De Winter verwijst soms exact naar de historische realiteit, bijvoorbeeld 'de krach van '87' (p. 67); 'een film van Sidney Lumet en Paul Verhoeven' (p. 84); 'Met de intensiteit van Marlon Brando' (p. 97); 'Gelul, Floyd, jij en een nieuwe identiteit, dat is zoiets als Clinton die niet van seks houdt' (p. 114). Volgens de criticus Wim Vogel geeft De Winter 'een tot in de kleinste bijzonderheden gedocumenteerd tijdsbeeld van Hollywood' (zie de paragraaf 'Reacties').

Het grootste gedeelte van de roman wordt verteld door een auctoriële verteller, die als een ware regisseur de gebeurtenissen in scène zet. Dit valt bijvoorbeeld aan te tonen met behulp van hoofdstuk 1, waarin de verteller scènes afbreekt (cut, fade out), het perspectief verandert (shot van boven, reverse shot, cut back, close-up) of de tijd verandert (flashback).

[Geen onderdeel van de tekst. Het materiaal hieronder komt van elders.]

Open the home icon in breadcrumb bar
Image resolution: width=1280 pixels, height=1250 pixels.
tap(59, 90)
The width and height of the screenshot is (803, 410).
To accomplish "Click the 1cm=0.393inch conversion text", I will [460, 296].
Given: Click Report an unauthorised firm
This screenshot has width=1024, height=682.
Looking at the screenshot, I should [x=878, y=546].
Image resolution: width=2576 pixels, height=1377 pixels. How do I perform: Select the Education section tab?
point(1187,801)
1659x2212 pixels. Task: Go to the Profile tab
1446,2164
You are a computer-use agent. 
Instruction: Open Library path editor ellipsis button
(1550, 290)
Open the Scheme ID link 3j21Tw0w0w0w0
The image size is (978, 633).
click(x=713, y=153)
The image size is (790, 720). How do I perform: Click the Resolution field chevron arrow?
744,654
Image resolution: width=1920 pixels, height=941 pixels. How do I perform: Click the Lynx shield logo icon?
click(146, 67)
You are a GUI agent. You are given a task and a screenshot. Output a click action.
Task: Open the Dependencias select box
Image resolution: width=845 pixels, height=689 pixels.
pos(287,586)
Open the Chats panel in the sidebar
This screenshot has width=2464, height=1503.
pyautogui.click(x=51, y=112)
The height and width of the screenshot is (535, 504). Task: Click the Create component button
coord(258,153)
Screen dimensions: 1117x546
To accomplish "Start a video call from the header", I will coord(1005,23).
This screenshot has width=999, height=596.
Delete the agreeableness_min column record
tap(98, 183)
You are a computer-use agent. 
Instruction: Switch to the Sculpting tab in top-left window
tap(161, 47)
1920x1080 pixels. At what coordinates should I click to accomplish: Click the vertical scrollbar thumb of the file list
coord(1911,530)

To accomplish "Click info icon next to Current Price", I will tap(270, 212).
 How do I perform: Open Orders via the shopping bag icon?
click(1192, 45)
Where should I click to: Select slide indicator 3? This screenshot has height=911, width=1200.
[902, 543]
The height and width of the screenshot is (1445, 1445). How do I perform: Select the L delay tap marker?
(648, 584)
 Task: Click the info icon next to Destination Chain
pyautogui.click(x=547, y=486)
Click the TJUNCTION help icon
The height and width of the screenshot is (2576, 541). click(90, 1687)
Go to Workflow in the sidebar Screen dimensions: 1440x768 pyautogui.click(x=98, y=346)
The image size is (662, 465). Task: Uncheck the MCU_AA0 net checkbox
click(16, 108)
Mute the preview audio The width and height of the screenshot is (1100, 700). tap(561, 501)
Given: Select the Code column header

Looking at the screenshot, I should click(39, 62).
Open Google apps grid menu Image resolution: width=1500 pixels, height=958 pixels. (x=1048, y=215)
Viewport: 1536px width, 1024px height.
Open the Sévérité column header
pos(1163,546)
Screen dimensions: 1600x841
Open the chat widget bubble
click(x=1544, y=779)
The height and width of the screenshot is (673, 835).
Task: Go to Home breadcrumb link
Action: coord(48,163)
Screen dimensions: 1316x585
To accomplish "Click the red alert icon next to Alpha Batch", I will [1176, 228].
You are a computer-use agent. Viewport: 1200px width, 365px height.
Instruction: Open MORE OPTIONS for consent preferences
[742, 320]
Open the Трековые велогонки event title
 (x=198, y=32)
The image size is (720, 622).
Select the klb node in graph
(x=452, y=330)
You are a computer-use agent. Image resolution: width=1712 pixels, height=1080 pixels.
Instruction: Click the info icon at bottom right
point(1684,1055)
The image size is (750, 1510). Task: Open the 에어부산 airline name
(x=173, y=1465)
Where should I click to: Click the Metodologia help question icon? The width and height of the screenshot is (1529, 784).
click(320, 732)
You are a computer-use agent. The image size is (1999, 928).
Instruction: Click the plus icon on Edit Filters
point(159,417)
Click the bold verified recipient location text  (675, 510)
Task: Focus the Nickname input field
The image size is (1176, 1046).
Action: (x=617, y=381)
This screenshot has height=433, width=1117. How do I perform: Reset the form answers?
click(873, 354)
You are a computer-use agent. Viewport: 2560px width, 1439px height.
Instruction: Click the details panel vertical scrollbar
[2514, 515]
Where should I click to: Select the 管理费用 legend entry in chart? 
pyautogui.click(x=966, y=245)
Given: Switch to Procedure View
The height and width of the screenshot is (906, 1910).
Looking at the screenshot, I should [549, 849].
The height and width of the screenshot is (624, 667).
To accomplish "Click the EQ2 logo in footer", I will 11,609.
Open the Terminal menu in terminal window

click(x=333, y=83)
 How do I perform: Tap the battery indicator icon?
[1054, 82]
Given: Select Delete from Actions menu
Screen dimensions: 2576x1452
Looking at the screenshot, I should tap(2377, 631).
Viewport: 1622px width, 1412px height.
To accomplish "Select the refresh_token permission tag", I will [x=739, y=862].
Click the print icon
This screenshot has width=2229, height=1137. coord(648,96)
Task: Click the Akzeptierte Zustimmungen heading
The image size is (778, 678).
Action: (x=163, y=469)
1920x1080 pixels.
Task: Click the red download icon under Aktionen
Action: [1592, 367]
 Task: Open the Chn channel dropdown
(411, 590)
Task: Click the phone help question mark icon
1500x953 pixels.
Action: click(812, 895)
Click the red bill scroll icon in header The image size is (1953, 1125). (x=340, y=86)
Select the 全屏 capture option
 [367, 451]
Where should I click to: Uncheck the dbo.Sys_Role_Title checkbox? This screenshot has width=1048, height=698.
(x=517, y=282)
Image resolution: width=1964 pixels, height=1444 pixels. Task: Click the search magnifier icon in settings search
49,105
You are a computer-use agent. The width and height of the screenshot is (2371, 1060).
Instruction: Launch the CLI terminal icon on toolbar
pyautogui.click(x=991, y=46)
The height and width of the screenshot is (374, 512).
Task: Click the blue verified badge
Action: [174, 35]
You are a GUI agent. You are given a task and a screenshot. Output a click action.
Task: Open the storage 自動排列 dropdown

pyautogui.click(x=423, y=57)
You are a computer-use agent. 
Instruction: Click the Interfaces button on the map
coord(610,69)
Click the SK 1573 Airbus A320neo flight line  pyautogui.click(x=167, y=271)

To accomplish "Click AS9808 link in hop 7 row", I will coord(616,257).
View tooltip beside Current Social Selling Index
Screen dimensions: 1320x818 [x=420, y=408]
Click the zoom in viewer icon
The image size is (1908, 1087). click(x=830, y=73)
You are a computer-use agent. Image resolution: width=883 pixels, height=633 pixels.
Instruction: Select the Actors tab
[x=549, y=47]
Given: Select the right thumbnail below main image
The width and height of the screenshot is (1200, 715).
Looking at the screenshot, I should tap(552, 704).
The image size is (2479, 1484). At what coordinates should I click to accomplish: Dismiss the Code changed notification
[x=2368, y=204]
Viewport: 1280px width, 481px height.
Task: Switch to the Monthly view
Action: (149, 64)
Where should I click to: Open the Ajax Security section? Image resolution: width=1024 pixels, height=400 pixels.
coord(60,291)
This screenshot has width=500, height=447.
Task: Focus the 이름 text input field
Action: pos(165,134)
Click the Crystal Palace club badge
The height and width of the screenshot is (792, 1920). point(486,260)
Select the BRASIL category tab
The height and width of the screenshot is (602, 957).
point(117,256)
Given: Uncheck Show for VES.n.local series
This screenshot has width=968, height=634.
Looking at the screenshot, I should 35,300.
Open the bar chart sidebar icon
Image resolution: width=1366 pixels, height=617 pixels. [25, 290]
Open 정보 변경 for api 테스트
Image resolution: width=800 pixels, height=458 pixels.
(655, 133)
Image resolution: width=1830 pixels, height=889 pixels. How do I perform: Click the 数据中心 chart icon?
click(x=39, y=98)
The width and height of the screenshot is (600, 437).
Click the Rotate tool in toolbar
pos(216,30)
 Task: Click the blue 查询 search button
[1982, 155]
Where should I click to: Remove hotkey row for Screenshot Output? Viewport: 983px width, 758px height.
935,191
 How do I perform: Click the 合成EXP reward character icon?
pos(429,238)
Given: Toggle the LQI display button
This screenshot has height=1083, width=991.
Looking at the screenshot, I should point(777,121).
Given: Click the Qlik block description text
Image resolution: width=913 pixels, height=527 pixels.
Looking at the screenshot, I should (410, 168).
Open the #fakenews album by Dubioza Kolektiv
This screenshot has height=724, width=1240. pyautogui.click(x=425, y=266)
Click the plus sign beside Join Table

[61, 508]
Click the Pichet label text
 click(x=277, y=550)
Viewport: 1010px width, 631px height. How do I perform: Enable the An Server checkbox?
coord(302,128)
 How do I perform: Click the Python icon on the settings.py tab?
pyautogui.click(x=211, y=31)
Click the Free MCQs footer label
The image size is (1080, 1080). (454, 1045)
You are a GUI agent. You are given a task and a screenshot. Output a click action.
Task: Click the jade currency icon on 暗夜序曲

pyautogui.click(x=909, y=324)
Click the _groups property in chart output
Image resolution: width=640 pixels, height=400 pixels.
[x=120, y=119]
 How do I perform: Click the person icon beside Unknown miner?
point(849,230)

Door middel van enkele voetnoten levert de verteller soms commentaar of verschaft hij informatie (p. 58, 174, 199, 264, 288).

Grote gedeelten van de flashback, de hoofdstukken 2 tot en met 29, worden beschreven vanuit de hoofdpersoon Tom Green (vision avec). De lezer weet in die hoofdstukken meer dan Green: hij heeft in hoofdstuk 1 al gelezen dat Green in de villa inbreekt. Pas in hoofdstuk 30 leest hij deze passage opnieuw, maar nu met meer bijzonderheden (onder andere de onverwachte komst van Rodney Digiacomo) en met meer begrip.

In de eerste epiloog (p. 287-312) neemt de auctoriële verteller weer de touwtjes in handen, hij vertelt over de dood van Green en drukt stukken van diens autobiografie af, die hij voorziet van commentaar.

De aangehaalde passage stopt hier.